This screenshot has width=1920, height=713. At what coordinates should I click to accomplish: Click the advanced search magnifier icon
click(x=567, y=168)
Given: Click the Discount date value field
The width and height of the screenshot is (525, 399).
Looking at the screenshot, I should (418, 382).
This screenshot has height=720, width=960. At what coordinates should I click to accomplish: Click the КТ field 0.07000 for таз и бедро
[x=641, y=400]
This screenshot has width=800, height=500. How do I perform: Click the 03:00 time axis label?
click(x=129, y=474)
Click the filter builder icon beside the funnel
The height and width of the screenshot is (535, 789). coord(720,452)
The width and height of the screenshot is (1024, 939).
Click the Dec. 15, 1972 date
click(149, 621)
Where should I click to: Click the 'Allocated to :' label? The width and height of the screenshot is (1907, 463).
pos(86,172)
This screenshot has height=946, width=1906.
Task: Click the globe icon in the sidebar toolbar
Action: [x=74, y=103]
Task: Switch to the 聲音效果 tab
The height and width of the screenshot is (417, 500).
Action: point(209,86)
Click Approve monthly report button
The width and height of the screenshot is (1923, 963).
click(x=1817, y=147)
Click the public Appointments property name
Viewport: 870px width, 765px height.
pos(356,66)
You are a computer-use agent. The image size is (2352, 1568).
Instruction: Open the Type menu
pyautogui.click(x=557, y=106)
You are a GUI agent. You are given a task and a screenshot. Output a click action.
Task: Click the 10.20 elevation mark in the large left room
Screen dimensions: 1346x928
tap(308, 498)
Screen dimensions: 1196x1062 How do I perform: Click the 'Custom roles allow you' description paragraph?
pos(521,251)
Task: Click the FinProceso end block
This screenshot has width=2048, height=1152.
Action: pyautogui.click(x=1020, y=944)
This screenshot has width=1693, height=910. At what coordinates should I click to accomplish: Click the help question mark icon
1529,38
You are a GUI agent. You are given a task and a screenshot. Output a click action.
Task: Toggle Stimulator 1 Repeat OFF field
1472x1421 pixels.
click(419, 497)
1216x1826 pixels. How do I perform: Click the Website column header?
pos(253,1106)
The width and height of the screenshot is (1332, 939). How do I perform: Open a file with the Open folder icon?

■ ■ ■ ■ ■ ■ ■

Change every occurrence of "GUI agent" in the records above to "interface agent", leaving everything else the same.

This screenshot has width=1920, height=713. At what coordinates should I click to accomplish: Click the advanced search magnifier icon
click(x=567, y=168)
Given: Click the Discount date value field
The width and height of the screenshot is (525, 399).
Looking at the screenshot, I should (418, 382).
This screenshot has height=720, width=960. At what coordinates should I click to accomplish: Click the КТ field 0.07000 for таз и бедро
[x=641, y=400]
This screenshot has width=800, height=500. How do I perform: Click the 03:00 time axis label?
click(x=129, y=474)
Click the filter builder icon beside the funnel
The height and width of the screenshot is (535, 789). coord(720,452)
The width and height of the screenshot is (1024, 939).
Click the Dec. 15, 1972 date
click(149, 621)
Where should I click to: Click the 'Allocated to :' label? The width and height of the screenshot is (1907, 463).
pos(86,172)
This screenshot has height=946, width=1906.
Task: Click the globe icon in the sidebar toolbar
Action: [x=74, y=103]
Task: Switch to the 聲音效果 tab
The height and width of the screenshot is (417, 500).
Action: point(209,86)
Click Approve monthly report button
The width and height of the screenshot is (1923, 963).
click(x=1817, y=147)
Click the public Appointments property name
Viewport: 870px width, 765px height.
pos(356,66)
You are a computer-use agent. The image size is (2352, 1568).
Instruction: Open the Type menu
pyautogui.click(x=557, y=106)
You are a interface agent. You are given a task and a screenshot. Output a click action.
Task: Click the 10.20 elevation mark in the large left room
Screen dimensions: 1346x928
tap(308, 498)
Screen dimensions: 1196x1062 How do I perform: Click the 'Custom roles allow you' description paragraph?
pos(521,251)
Task: Click the FinProceso end block
This screenshot has width=2048, height=1152.
Action: pyautogui.click(x=1020, y=944)
This screenshot has width=1693, height=910. At what coordinates should I click to accomplish: Click the help question mark icon
1529,38
You are a interface agent. You are given a task and a screenshot. Output a click action.
Task: Toggle Stimulator 1 Repeat OFF field
1472x1421 pixels.
click(419, 497)
1216x1826 pixels. How do I perform: Click the Website column header?
pos(253,1106)
The width and height of the screenshot is (1332, 939). How do I perform: Open a file with the Open folder icon?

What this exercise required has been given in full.